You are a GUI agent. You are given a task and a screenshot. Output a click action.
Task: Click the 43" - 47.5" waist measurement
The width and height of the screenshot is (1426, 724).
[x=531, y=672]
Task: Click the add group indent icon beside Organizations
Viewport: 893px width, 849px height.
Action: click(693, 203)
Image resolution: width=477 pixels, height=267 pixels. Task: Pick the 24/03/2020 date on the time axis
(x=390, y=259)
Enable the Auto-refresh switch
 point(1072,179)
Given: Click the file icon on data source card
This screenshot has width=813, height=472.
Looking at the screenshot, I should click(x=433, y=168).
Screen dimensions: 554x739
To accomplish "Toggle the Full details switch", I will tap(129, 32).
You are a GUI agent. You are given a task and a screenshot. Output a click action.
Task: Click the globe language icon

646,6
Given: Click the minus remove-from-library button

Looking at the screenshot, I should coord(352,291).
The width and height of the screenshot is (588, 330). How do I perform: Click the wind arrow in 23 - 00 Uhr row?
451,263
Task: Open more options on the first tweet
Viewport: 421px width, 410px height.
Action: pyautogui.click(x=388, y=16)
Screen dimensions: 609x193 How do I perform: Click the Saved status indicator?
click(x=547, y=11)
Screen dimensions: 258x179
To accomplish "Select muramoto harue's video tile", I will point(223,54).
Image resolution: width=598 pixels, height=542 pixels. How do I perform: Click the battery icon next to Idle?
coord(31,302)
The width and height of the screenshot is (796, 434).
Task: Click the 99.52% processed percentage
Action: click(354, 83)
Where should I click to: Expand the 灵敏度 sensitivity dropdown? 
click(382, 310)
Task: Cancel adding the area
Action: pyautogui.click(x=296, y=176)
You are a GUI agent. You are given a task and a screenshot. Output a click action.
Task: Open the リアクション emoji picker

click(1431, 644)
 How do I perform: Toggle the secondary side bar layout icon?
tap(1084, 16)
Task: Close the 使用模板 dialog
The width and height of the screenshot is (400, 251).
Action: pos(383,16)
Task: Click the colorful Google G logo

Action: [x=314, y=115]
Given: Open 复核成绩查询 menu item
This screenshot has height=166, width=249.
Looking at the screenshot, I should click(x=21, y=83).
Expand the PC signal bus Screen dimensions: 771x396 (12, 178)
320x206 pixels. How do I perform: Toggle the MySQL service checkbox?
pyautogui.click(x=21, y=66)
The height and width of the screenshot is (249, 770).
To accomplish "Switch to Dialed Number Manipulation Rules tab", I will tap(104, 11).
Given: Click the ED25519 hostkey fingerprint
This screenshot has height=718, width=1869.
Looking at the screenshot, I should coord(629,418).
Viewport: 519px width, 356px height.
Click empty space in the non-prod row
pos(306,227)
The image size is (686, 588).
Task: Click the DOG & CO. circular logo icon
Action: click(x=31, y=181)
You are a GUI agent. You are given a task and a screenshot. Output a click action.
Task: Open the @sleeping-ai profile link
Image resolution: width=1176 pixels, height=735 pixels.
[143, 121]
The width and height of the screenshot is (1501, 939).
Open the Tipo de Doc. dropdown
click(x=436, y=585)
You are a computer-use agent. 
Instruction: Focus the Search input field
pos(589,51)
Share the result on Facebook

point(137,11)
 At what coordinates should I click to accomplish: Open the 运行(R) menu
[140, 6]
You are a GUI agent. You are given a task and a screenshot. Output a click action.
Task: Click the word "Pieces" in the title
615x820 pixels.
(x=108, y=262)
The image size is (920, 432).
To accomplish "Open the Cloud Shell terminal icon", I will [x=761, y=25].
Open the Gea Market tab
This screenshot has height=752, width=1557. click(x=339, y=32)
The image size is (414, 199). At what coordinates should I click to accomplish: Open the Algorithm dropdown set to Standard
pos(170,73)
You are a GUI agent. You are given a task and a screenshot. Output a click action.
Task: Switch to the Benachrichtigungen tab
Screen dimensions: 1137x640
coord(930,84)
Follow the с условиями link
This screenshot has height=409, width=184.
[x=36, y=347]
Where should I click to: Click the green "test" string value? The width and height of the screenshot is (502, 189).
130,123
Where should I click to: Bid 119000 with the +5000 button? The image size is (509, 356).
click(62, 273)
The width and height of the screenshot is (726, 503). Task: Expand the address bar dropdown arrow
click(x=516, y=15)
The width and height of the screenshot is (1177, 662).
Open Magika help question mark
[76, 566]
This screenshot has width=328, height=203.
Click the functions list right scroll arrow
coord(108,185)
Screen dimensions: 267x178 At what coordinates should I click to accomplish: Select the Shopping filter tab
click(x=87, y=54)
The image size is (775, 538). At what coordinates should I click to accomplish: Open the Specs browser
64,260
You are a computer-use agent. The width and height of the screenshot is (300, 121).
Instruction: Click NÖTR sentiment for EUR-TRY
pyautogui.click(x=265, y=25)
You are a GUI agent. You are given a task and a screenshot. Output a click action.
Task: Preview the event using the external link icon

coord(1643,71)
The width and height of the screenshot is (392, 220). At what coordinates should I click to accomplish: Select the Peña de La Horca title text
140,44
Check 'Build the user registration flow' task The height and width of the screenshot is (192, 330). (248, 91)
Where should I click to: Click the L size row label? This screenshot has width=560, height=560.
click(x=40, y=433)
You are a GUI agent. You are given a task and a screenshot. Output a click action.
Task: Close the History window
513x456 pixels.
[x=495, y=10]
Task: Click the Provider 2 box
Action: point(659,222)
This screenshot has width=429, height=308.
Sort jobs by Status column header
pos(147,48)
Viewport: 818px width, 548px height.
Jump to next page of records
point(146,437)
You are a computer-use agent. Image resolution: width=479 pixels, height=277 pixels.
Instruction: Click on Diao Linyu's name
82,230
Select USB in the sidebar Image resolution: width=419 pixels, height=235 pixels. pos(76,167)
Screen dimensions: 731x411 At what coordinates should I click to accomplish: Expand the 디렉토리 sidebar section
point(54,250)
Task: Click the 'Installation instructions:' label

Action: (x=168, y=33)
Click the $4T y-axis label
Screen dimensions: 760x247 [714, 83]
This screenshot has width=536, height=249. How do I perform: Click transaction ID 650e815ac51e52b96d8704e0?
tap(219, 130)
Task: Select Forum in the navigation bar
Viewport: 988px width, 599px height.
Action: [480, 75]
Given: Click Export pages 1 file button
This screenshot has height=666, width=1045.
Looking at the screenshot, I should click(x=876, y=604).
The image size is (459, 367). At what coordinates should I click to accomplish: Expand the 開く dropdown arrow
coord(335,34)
§
• _Instructions for the task_: The expected result is an exact transcription of the lines from the one containing "You are a computer-use agent. Image" through the end of the records above; please include both ends.

• _Solution below_:
You are a computer-use agent. Image resolution: width=479 pixels, height=277 pixels.
Instruction: Click on Diao Linyu's name
82,230
Select USB in the sidebar Image resolution: width=419 pixels, height=235 pixels. pos(76,167)
Screen dimensions: 731x411 At what coordinates should I click to accomplish: Expand the 디렉토리 sidebar section
point(54,250)
Task: Click the 'Installation instructions:' label

Action: (x=168, y=33)
Click the $4T y-axis label
Screen dimensions: 760x247 [714, 83]
This screenshot has width=536, height=249. How do I perform: Click transaction ID 650e815ac51e52b96d8704e0?
tap(219, 130)
Task: Select Forum in the navigation bar
Viewport: 988px width, 599px height.
Action: [480, 75]
Given: Click Export pages 1 file button
This screenshot has height=666, width=1045.
Looking at the screenshot, I should click(x=876, y=604).
The image size is (459, 367). At what coordinates should I click to accomplish: Expand the 開く dropdown arrow
coord(335,34)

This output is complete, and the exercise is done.